Line 8 of Figure 1 shows the instantiation of a ChareArray containing five elements. (The language supports ChareArray constructors with arguments but the discussion of the syntax is omitted due to space constraints.) The next line invokes the sayHello method of the first element (index value 0) of the ChareArray. The int thisIndex member of ChareArray1D (line 19) returns the index of the current element, and the CProxy thisProxy member returns a proxy to the array itself. To broadcast a method invocation to all elements of an array, leave out the index, e.g.A.sayHello().

Asynchronous method invocation(AMI): Invocation of methods on chares and ChareArray's is usually asynchronous, i.e. the caller of such a method does not block and wait for a response, e.g. see line 9 of Figure 1. A feature of asynchronous invocation is that it makes (invocation-related) deadlock impossible. AMI is just like sending a message; but the associated features of the message-passing programming style popularized by MPI are not present, e.g. in Jade there is no corresponding blocking receive for messages.

Note that AMI does not directly permit traditional blocking function calls (possibly with return values). This can be achieved by splitting up the calling method into two methods, the first of which contains the code up to and including the AMI call. The called function must then send back a message to the second method to resume the computation.

Parameter passing: Method invocation can be either local or remote, depending on the location of the called chare (i.e. on which processor of the parallel system it is running). Parameters are passed between parallel objects by copying them over via a message: this involves packing and unpacking of parameters. Parameters are automatically packed and unpacked without user intervention by the Jade translator-generated code. Chares and ChareArrays can also be sent as parameters; however, they are passed by reference.

Since a Jade parallel object cannot have public data members, and since parameters are passed by copy between parallel objects, we can conclude that the address space of a parallel object is private to it and cannot be directly accessed by any other parallel object. This tight encapsulation of data facilitates migration of objects.

Unlike traditional languages, (but similar to Java with threads) main can terminate without causing the program to end. Thus, on line 9 of Figure 1, main does not block waiting for the call to sayHello() to return. Control moves on to the next statement, and, in this case, since there is none, main terminates. Therefore, in Jade the end of computation is signaled by calling CkExit(), as shown in line 22 of the example program. CkExit gracefully terminates the program on all processors, ensuring that all messages have been delivered, flushing buffers, shutting down processes, etc.

> _Required task 1_
Pull out the stretch of the records from the line containing "The image size is (840, 369)." through the line containing "coord(27,39)", and copy those lines unchanged.
The passage about Jade and the records that follow it come from separate sources.

> _Supplied records_
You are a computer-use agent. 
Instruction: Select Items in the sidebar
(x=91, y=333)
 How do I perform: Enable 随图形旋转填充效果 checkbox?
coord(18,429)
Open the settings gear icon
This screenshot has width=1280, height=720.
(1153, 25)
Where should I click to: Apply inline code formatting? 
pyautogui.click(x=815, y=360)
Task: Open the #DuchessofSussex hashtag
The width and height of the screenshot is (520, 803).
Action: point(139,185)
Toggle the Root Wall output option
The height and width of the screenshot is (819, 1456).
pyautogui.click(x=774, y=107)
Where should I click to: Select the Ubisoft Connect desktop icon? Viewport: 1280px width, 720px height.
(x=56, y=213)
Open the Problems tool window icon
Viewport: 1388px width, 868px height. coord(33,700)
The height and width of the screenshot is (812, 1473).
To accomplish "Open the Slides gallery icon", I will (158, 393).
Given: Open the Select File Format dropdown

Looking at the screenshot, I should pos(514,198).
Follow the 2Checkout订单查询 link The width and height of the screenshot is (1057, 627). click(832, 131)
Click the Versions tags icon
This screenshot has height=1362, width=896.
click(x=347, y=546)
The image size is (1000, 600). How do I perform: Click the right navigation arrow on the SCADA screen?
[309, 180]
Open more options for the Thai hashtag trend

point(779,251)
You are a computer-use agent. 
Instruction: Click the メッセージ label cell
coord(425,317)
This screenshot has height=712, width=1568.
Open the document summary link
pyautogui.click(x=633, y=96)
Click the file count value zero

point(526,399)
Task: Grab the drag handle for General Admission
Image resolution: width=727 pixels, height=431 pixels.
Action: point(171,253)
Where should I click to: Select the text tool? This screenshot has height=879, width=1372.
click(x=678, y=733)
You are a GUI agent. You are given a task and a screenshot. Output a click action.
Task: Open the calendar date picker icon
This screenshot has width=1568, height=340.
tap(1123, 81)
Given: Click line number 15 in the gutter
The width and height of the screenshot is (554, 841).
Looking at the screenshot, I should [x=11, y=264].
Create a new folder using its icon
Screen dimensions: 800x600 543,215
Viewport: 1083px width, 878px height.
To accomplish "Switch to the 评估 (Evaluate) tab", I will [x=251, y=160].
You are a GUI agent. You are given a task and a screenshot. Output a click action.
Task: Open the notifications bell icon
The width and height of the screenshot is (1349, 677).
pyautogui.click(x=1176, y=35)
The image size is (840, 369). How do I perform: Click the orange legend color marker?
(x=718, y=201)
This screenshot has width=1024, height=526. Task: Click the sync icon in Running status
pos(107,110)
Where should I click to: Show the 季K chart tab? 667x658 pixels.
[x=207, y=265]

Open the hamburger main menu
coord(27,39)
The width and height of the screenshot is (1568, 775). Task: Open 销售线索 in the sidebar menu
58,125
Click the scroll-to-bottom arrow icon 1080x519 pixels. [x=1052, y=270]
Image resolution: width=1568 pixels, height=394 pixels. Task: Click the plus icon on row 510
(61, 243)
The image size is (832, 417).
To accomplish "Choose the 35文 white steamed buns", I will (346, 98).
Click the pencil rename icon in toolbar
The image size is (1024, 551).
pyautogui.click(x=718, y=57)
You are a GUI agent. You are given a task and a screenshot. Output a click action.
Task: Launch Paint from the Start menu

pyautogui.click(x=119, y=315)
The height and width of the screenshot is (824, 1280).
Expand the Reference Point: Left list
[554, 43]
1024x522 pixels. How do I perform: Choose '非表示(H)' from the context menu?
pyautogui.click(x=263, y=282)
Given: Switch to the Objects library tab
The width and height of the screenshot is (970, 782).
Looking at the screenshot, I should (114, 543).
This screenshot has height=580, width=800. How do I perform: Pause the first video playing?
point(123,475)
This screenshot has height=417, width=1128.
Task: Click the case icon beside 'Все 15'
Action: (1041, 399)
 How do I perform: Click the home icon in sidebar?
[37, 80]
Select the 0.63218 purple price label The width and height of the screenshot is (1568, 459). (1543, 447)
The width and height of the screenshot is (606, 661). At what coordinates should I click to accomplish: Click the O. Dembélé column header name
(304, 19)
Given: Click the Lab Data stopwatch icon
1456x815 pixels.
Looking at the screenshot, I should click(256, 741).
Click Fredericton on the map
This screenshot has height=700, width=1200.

> _Required task 2_
In the Jade passage, reproduce the stretch from "Note that AMI" through "resume the computation.", swapping "splitting up" for "dividing".

> _Full solution 1_
The image size is (840, 369). How do I perform: Click the orange legend color marker?
(x=718, y=201)
This screenshot has width=1024, height=526. Task: Click the sync icon in Running status
pos(107,110)
Where should I click to: Show the 季K chart tab? 667x658 pixels.
[x=207, y=265]

Open the hamburger main menu
coord(27,39)

> _Full solution 2_
Note that AMI does not directly permit traditional blocking function calls (possibly with return values). This can be achieved by dividing the calling method into two methods, the first of which contains the code up to and including the AMI call. The called function must then send back a message to the second method to resume the computation.